Con horror presenciamos al alcalde de Zipaquirá azuzando a la población a impedir la llegada de alimentos a la capital; o unos encapuchados cobrando peaje en las esquinas a todo el que necesita movilizarse; o una parturienta perdiendo a su bebé dentro de una ambulancia retenida por un puñado de salvajes; o unos policías en peligro de muerte dentro de un CAI incendiado; o unos pollitos recién nacidos botados en una carretera porque el vehículo que los transporta no puede continuar su viaje. ¿Merece respaldo esta actitud tolerante con el delito e indiferente con la suerte de millones de colombianos? Y, dónde están la Fiscalía y los jueces, obligados por ley a investigar de oficio cualquier violación a la ley penal?
Para salir de este espantoso embrollo se requiere, ante todo, voluntad política para actuar, decisión para gobernar, lo que quiere decir, ni más ni menos, cumplir la Constitución y las leyes. Es que se ha perdido el Norte. Entendamos que la tarea primordial del Estado es el mantenimiento del orden público para garantizar una pacífica convivencia. Se entrega potestad a las autoridades para que cumplan con su primordial misión de garantizar las libertades y los derechos fundamentales de los ciudadanos.
No es cierto que exista un derecho a la protesta social cuando pierde su naturaleza de expresión crítica y se convierte en bloqueos a las ciudades, daños a los bienes públicos y privados o afectación de los derechos de los habitantes. El Estado no debe protegerla sino impedirla.
El derecho a la protesta, como cualquier otro derecho, debe estar sometido a reglamentaciones que no permitan que pase a ser ilimitado o indefinido.
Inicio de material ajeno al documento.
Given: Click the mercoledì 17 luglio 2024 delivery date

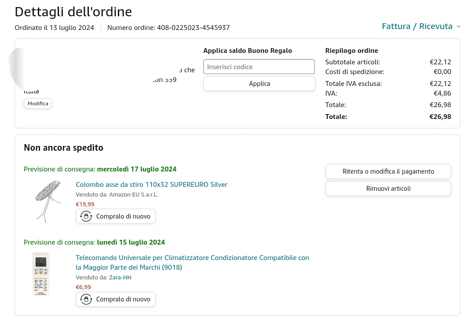Looking at the screenshot, I should tap(136, 169).
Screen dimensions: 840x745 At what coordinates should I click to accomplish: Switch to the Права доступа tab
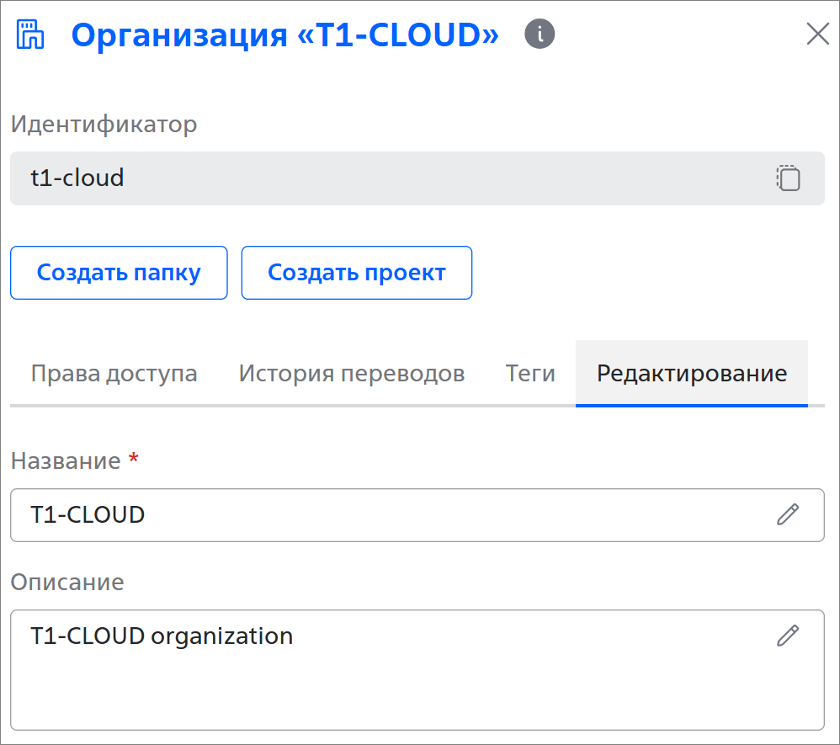point(114,373)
Comencemos por ahí, señores del Gobierno.
Tampoco puede el derecho a la protesta desconocer otros derechos como el de la movilidad, la libertad para trabajar o disfrutar de la normalidad.
Saldremos del embrollo cuando el Señor Presidente tome conciencia de estos principios y considere prioritaria su obligación de recuperar la tranquilidad perdida y garantizar la vida, honra y bienes de los ciudadanos.
Creemos sinceramente que están presentes, hoy más que nunca, las causales para declarar la conmoción interior, señaladas en el art. 213 de la Constitución:
“ARTICULO 213º—En caso de grave perturbación del orden público que atente de manera inminente contra la estabilidad institucional, la seguridad del Estado, o la convivencia ciudadana, y que no pueda ser conjurada mediante el uso de las atribuciones ordinarias de las autoridades de policía, el Presidente de la República, con la firma de todos los ministros, podrá declarar el estado de conmoción interior, en toda la República o parte de ella, por término no mayor de noventa días, prorrogable hasta por dos períodos iguales, el segundo de los cuales requiere concepto previo y favorable del Senado de la República.”
Si lo que estamos sufriendo no es una “grave perturbación del orden público”, entonces ¿qué es? ¿No atenta contra la convivencia ciudadana el caos y la anarquía que vivimos? ¿No se ha demostrado suficientemente la impotencia del gobierno para conjurar este amotinamiento?
Cuando estas decisiones se adopten y se devuelva la tranquilidad a los colombianos, encabezaremos un movimiento nacional de respaldo al Presidente, pero no corramos a respaldar la falta de autoridad, la alcahuetería con los delincuentes y la responsabilidad por omisión en la destrucción de nuestra sociedad.